Den Honig aus der Flasche gab es schon vor über 30 Jahren
Total(itär)e Nostalgie

Ersetzte nach eurer Emigration die deutsche Sprache deine slowakische Muttersprache?

Ganz bestimmt. Als Dreijährige sprach ich recht wenig Slowakisch. Ich habe nie Unterricht in slowakischer Sprache besucht, noch habe ich je richtig die slowakische Grammatik und Rechtschreibung gelernt. In Deutschland war unser erstes Ziel sich zu integrieren und gut Deutsch zu lernen. Ich hatte sogar als Kind eine Phase, in der ich die slowakische Sprache abgelehnte. Meine Großmutter musste eine Zeitlang ein paar Brocken Deutsch lernen, damit wir uns verständigen konnten. Aber als Erwachsene ist mir bewusst geworden, dass es ein Geschenk ist eine zweite Muttersprache zu beherrschen. Mit meiner Mutter unterhalte ich mich seitdem in einem Mix aus Deutsch und Slowakisch.

Fallen dir die Veränderungen in Košice auf?

Die Stadt hat sich von der architektonischen Seite sehr verändert. Jedes Jahr wächst hier etwas Neues. Vorallem die Einkaufszentren fallen auf. Nach und nach verschwinden die kleinen Läden, obwohl einige der sozialistischen Tante-Emma-Läden immer noch existieren. Wie z.B. die Drogerie mit Verkaufstresen auf der Fleischergasse oder der Papierwarenhandel auf der Mühlengasse- und das neben den großen internationalen Ketten, die auf der ganzen Welt zu finden sind. Diese Kontraste finde ich spannend! 
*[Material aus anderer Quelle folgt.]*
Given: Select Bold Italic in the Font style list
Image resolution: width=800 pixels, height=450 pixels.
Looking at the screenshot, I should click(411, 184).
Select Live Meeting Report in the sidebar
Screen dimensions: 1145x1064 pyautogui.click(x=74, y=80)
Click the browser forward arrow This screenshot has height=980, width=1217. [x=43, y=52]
Papierwarengeschäft auf der Mühlengasse
Drogerie auf der Fleischergasse
Was gefällt dir noch in der Stadt?

Ich bin ehrlich gesagt überrascht über das kulturelle Angebot, denn es wirkt wirklich großstädtisch. Zum Beispiel auf dem Festival „Use the City“ war ich beeindruckt von dem interessanten Programm, den Installationen, der Atmosphäre. Das Kulturangebot ist wirklich groß, obwohl die Stadt im Vergleich zu Hamburg ja recht klein ist. Die vielen Hinterhöfe und Gassen im historischen Zentrum haben zum Teil ein mediterranes Flair. Die Stadt könnte ebenso provinziell wirken, aber das ist sie keineswegs. Sie verdient sich ihren Titel als Kulturhauptstadt. Eine Reihe der Festivals existieren bereits seit einigen Jahren. Hier ist es ganz selbstverständlich binnen 24 Stunden ein jüdisches Klezmer Musikkonzert sowie einen Auftritt des Romathan Theaters zu erleben. Unterwegs in der Stadt vernehme ich viele Fremdprachen: ungarisch, deutsch, englisch, russisch. Das hat Großstadtcharakter!
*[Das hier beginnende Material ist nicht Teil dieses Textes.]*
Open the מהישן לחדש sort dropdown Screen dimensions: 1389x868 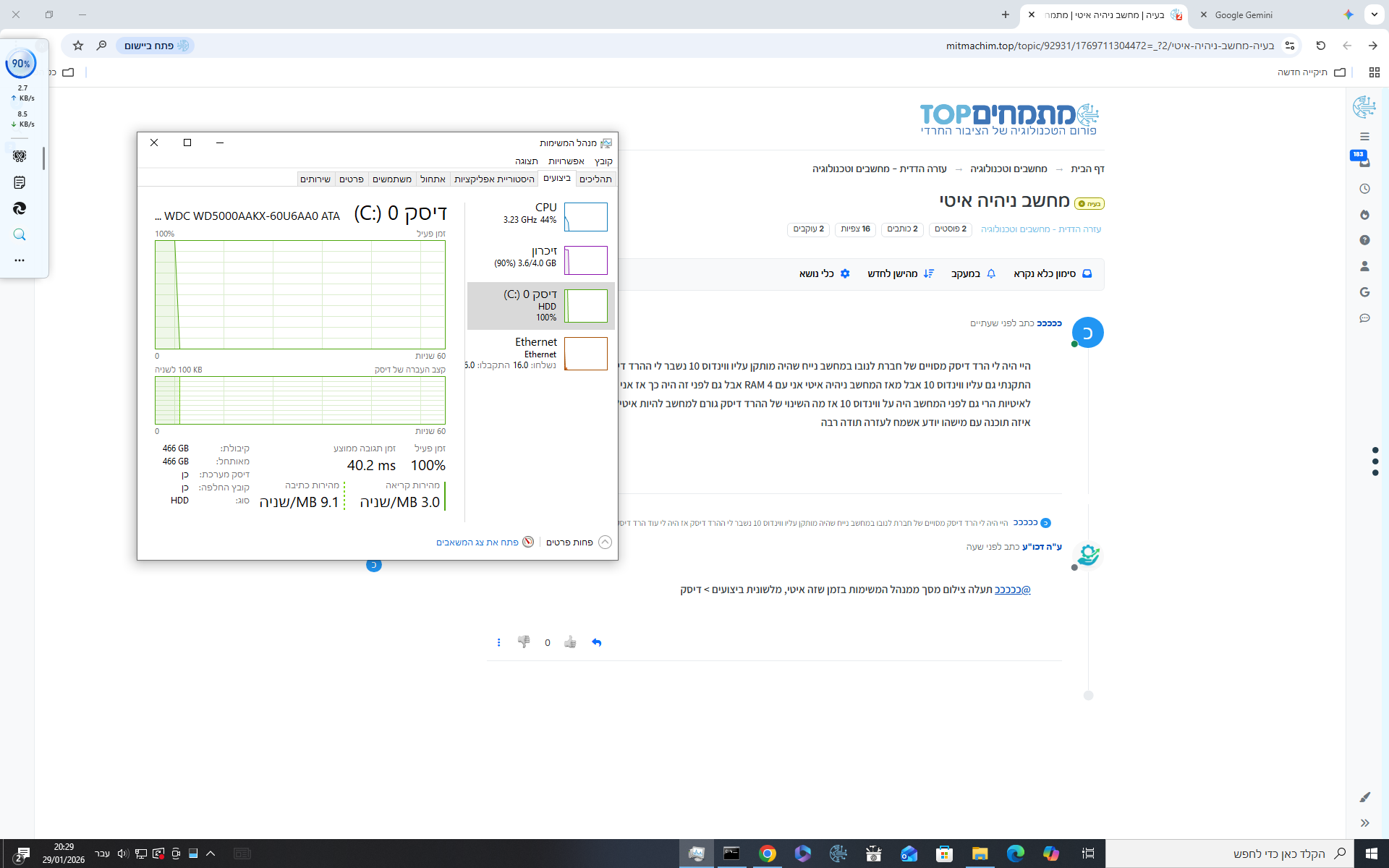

Fühlst du dich in Košice jetzt schon zuhause?

Inzwischen schon. Dazu hat mein Fahrrad wesentlich beigetragen. Wenn ich durch die Innenstadt fahre, habe ich das Gefühl, dass es auch meine Stadt ist. Zudem verbringe ich die Sonntage bei meiner slowakischen Familie, mit der ich jetzt zum ersten Mal mehr Zeit verbringen kann.

Was ist dein Ziel während des mehrmonatigen Aufenthaltes in der Ostslowakei?

Ich schildere hier meinen persönlichen Erlebnisse in Košice. Dabei erforsche ich die Stadt aus kultureller und historischer Perspektive. Ich möchte dabei auch längst vergessene Geschichten der Stadt erzählen. Hierfür arbeite ich an einem Filmprojekt. Mich interessieren die Geschichten der Bewohner, wie sie die vielen politischen Umbrüche in der Stadt seit der ersten Tschechoslowakischen Republik (1918-1938) bis heute erlebt haben, und wie diese sie in ihrem eigenen Leben beeinflusst haben. (...)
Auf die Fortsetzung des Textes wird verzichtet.